TEXT SHOWN
——————————

Resting Ca2+ levels and Ca2+ responses to excitatory amino acids were enhanced after Aβ treatment in human cerebral cortical cells [209]. Aβ probably destabilizes Ca2+ regulation through an effect on Ca2+ channels [210]. Aβ (25-35) may also influence Ca2+ levels in astrocytes [211]. In astrocytes Aβ reduces intracellular Ca2+ concentrations; in neurons it leads to an increase [212]. Potassium channel openers such as diazoxide and levocromakalim protect neurons against Aβ toxicity [213]. Aβ (25-35) increases Ca2+ concentrations in microglial cells via L-type voltage gated channels similar to prion proteins [214]. Aβ stimulates the synthesis of the third component of complement in microglial cells [215].

Neurotoxic effects may be a result of oxidative injury and free radical formation [216-218]. The damaging effects of Aβ are believed to be both necrotic and apoptotic [219,220]. The cells may need to be post mitotic before being vulnerable to the effects of Aβ [221]. Calretinin containing neurons have been shown to be resistant to Aβ [222]. The mechanism of toxicity may require an interaction with tau protein kinase I, as antisense oligodeoxynucleotides to the mRNA of this enzyme prevented Aβ-induced death of hippocampal neurons [223]. Aβ has been shown to reduce cell membrane fluidity and induce membrane ruffling [224]. Apoptosis has been induced by Aβ in tissue culture of CNS neurons [220,225]. Ceramide, a membrane-permeable activator of NF kappa β, protects neurons against the toxicity of Aβ [226]. The toxicity of Aβ (25 - 35) may be mediated by phospholipase D activation [227]. Oestrogens protect neurons from Aβ induced neurotoxicity [228] and reduce the production of Aβ in neurons [229].

——————————

SOURCE INFORMATION
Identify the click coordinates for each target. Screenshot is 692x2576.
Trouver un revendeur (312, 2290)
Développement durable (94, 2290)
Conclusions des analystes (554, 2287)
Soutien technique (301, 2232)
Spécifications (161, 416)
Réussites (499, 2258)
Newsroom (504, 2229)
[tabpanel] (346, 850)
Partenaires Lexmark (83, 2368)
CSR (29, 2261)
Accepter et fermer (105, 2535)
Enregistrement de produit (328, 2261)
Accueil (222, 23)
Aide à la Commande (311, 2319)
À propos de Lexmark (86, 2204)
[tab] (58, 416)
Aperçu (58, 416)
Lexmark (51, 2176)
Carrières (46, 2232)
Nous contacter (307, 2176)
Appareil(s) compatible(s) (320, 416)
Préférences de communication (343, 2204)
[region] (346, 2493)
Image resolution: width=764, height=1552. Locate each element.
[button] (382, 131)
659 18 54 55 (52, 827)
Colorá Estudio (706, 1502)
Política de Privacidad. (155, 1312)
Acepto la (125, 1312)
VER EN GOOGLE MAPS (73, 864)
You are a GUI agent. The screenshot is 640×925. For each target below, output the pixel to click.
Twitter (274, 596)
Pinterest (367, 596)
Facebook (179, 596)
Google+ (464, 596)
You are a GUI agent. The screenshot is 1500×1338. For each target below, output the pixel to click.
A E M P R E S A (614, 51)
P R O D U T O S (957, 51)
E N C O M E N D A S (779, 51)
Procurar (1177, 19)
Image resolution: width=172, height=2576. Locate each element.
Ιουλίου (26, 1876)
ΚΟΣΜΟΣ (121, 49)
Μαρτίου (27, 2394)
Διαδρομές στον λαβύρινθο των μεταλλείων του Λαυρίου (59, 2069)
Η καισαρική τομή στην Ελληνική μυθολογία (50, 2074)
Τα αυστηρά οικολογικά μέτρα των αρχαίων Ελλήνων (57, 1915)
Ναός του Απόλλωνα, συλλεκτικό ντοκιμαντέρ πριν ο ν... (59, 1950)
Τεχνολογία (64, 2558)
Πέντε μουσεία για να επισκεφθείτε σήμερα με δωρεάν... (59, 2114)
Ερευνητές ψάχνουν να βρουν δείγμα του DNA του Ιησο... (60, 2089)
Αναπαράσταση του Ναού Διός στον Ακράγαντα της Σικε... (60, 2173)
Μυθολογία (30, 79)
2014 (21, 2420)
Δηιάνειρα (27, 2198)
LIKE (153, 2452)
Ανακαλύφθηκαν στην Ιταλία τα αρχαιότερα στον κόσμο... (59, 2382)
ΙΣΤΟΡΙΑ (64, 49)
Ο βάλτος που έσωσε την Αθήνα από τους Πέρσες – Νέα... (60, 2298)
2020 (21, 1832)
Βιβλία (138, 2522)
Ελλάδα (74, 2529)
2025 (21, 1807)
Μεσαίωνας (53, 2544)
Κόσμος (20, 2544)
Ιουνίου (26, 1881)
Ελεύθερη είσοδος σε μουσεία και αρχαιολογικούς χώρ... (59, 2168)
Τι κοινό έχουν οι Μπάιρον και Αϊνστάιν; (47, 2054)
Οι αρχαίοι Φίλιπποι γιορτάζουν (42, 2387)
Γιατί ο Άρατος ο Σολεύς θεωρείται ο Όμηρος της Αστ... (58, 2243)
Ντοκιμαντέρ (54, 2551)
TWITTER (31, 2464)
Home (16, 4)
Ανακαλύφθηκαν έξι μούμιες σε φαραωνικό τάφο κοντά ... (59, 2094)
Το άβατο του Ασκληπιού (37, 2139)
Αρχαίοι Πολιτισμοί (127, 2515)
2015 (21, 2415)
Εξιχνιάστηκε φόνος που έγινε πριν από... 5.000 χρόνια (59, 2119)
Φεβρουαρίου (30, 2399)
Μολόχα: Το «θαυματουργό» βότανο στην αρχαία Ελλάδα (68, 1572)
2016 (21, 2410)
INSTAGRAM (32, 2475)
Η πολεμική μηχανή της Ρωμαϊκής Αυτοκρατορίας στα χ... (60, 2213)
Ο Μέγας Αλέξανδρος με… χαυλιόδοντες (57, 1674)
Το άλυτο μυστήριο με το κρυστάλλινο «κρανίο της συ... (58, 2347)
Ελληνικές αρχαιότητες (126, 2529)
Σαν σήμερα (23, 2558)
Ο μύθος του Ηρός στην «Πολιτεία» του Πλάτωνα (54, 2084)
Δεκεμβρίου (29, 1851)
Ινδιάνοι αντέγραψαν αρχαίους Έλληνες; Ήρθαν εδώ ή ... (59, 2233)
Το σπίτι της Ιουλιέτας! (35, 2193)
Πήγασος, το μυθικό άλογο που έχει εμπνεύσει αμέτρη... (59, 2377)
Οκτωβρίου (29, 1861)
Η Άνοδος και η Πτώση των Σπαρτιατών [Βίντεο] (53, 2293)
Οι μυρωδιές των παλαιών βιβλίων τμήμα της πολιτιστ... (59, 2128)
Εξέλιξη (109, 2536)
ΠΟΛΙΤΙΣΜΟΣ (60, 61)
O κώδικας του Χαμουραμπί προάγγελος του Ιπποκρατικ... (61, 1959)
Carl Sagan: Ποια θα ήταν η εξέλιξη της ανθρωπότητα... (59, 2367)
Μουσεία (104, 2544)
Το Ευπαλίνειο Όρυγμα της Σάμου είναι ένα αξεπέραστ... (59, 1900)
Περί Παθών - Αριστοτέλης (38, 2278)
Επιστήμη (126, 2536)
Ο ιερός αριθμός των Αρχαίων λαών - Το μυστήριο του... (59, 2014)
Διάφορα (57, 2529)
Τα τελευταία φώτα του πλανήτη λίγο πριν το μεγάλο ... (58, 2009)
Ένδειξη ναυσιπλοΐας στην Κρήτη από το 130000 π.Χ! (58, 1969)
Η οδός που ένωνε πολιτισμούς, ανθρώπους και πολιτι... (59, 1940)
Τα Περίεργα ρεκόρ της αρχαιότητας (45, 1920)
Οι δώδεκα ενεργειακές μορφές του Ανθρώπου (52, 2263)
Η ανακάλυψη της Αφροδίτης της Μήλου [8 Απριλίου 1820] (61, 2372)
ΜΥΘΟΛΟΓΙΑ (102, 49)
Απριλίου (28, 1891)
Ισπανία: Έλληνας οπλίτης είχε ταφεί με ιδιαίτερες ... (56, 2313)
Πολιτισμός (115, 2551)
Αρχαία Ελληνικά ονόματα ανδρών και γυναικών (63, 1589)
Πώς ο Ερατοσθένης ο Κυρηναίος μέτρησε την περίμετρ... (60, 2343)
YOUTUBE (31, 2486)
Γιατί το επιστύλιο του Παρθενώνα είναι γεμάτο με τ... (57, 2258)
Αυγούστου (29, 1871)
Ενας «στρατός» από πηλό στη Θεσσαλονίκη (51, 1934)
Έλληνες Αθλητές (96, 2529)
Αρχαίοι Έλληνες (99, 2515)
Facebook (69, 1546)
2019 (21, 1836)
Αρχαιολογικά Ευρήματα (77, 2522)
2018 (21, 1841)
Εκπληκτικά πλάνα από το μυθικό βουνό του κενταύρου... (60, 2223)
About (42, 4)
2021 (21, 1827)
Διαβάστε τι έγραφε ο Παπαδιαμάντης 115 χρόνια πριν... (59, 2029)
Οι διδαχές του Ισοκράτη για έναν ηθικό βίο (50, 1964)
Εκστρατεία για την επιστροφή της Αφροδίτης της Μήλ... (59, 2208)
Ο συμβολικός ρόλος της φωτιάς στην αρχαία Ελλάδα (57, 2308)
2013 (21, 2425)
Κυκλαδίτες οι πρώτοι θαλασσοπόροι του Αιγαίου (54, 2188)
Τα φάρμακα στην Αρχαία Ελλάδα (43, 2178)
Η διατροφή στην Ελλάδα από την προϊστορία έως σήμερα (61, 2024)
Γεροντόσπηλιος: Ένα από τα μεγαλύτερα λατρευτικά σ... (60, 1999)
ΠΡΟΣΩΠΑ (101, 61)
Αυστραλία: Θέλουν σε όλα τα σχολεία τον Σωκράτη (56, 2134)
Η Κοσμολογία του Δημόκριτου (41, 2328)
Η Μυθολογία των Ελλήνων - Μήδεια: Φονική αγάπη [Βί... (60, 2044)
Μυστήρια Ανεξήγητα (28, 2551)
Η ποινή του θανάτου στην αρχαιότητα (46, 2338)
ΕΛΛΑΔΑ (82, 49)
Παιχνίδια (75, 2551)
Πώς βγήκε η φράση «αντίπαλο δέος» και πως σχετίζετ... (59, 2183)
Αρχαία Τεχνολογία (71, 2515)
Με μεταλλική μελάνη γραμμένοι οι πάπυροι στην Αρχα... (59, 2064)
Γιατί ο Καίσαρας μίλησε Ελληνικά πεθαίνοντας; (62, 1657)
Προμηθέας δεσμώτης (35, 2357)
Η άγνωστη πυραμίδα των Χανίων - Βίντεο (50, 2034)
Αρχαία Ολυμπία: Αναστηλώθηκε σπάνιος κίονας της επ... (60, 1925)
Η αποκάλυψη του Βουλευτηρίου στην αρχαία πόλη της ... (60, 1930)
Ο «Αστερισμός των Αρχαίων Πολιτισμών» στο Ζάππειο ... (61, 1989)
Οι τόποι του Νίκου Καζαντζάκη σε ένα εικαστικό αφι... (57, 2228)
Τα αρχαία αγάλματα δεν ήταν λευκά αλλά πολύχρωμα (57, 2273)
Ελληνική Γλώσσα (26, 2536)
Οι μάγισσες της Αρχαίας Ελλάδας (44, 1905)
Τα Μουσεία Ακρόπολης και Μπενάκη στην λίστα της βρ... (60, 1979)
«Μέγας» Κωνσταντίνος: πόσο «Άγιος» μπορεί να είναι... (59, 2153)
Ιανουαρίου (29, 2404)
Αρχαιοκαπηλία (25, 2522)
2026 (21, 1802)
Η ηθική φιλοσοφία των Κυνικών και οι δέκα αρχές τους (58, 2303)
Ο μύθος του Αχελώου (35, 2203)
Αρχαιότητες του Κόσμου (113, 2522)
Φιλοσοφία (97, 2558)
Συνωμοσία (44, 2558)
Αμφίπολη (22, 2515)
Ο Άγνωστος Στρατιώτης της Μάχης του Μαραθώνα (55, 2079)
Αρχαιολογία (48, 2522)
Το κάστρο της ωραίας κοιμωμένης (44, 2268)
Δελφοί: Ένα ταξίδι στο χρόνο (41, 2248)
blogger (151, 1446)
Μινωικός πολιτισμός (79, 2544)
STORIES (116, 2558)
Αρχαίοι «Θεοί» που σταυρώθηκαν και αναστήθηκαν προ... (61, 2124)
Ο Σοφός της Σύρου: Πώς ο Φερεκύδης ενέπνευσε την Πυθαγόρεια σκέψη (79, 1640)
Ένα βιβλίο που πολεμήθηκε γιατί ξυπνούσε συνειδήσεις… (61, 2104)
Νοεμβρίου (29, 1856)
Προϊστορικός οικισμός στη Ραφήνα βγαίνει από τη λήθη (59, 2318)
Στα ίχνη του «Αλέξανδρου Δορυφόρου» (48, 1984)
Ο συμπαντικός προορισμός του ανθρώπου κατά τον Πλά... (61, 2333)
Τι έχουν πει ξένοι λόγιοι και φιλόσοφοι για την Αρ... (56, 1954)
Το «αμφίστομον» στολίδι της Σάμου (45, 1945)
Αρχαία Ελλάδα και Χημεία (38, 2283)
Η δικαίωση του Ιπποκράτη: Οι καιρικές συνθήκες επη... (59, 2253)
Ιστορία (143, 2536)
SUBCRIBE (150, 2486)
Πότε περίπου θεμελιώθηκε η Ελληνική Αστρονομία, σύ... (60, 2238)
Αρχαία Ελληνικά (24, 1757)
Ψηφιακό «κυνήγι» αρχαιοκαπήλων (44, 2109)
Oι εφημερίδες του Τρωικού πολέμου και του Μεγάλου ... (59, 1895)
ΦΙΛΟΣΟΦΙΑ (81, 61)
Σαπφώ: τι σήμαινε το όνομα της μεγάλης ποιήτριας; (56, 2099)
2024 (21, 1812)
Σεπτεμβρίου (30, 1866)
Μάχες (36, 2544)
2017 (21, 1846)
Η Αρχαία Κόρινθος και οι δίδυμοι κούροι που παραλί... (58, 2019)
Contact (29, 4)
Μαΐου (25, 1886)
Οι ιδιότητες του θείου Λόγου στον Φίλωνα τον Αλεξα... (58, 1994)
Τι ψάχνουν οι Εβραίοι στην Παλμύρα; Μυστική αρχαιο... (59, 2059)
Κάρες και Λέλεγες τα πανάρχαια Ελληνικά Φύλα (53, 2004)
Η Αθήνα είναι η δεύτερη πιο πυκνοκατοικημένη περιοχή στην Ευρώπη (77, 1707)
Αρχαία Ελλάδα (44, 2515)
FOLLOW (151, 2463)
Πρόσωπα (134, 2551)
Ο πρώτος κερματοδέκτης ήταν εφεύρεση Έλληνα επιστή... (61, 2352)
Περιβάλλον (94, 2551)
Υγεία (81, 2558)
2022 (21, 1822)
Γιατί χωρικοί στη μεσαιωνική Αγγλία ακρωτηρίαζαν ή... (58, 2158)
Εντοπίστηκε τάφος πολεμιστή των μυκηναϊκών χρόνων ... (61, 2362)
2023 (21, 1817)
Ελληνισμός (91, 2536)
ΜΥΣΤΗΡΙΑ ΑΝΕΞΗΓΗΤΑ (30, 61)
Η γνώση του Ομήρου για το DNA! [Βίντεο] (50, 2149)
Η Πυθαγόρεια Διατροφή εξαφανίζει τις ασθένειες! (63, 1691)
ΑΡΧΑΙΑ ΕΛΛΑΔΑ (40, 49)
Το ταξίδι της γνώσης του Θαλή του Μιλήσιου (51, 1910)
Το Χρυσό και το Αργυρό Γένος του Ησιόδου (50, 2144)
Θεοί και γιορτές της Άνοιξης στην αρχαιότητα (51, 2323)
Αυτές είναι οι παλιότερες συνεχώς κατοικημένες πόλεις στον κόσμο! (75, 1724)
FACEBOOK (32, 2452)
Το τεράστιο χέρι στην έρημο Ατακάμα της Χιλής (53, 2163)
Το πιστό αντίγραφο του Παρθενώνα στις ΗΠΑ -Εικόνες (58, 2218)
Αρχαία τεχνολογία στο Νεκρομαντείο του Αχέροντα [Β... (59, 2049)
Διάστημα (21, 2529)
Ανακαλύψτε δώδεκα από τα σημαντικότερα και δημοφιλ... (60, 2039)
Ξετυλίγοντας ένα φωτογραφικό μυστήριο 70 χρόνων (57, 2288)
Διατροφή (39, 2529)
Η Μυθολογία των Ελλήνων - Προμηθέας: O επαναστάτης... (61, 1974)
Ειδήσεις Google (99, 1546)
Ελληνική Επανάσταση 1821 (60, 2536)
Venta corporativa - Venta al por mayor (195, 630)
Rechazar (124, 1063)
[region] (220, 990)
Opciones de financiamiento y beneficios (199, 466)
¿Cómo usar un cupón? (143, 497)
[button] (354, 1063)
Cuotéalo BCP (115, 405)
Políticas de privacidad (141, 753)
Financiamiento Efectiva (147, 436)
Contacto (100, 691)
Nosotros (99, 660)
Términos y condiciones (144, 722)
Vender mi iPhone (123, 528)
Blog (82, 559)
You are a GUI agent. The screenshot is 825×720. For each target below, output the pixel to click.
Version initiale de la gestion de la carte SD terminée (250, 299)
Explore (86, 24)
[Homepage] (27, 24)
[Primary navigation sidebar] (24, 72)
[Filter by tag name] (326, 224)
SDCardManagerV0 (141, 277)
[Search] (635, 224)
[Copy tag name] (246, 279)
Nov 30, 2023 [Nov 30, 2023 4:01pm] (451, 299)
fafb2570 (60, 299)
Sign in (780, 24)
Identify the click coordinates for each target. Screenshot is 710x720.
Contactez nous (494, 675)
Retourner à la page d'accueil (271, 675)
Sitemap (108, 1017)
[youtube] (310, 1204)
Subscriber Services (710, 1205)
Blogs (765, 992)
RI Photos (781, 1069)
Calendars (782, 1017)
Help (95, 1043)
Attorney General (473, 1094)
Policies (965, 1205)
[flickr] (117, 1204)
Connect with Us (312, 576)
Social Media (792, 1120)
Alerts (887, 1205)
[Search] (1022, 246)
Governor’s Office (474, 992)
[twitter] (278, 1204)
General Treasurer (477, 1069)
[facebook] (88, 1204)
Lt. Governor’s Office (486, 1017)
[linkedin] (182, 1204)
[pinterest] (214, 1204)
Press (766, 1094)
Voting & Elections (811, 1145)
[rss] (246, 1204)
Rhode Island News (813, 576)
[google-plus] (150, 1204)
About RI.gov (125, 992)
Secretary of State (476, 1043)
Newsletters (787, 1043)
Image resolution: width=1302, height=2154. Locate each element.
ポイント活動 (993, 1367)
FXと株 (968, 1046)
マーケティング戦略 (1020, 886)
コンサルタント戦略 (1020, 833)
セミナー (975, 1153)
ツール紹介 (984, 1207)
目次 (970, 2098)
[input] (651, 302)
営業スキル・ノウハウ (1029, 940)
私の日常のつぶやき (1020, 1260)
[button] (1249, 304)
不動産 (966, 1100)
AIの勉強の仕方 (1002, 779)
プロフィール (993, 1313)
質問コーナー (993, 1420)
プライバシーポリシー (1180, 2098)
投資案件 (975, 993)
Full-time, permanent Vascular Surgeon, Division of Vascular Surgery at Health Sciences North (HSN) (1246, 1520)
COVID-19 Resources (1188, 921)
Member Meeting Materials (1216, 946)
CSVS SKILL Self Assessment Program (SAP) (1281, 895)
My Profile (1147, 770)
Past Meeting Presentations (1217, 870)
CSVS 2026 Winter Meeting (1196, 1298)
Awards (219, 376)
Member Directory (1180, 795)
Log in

——————————

WHAT THIS TASK INVOLVES
Continue the passage above on the toxic effects of Aβ, starting after its last sentence.

EXERCISE OUTPUT
Stimulation of astrocytic and microglial IL-1 and bFGF was found after exposure to Aβ [230,231]. The microglia proliferated and transformed morphologically. Microglial cells were activated synergistically by Aβ (25 - 35) and γ-interferon [232]. Aβ had no obvious toxic effects on astrocytes, which envelop and probably phagocytose Aβ [231]. Macrophages may be directly stimulated by Aβ [233].

Functional Ca2+ channels have been formed by spontaneous association of Aβ in artificial membrane bilayers [234]. Nimodipine-sensitive Ca conductance was enhanced by Aβ in neuroblastoma cells [235].

When the low affinity NGF receptor p75 is expressed in PC12 cells, Aβ toxicity is potentiated [153]. NGF was preventive, suggesting an interaction between the neurotrophins and Aβ. The non-selective neurotrophin receptor p75 NTR, a member of the death receptor family binds Aβ and leads to neuronal death [236].

The toxicity of Aβ requires fibril formation. Transthyretin is the major Aβ binding protein in human and animal CSF, when added to the CSF of patients and controls it sequesters Aβ [237]. The molecular chaperones antichymotrypsin and APOE increase Aβ aggregation, with APOEε4 having the highest catalytic activity [238]. This observation providing a possible mechanism for the association between APOEε4 and late onset AD [239, 240]. The neurotoxicity of Aβ may be modified by cholesterol [241].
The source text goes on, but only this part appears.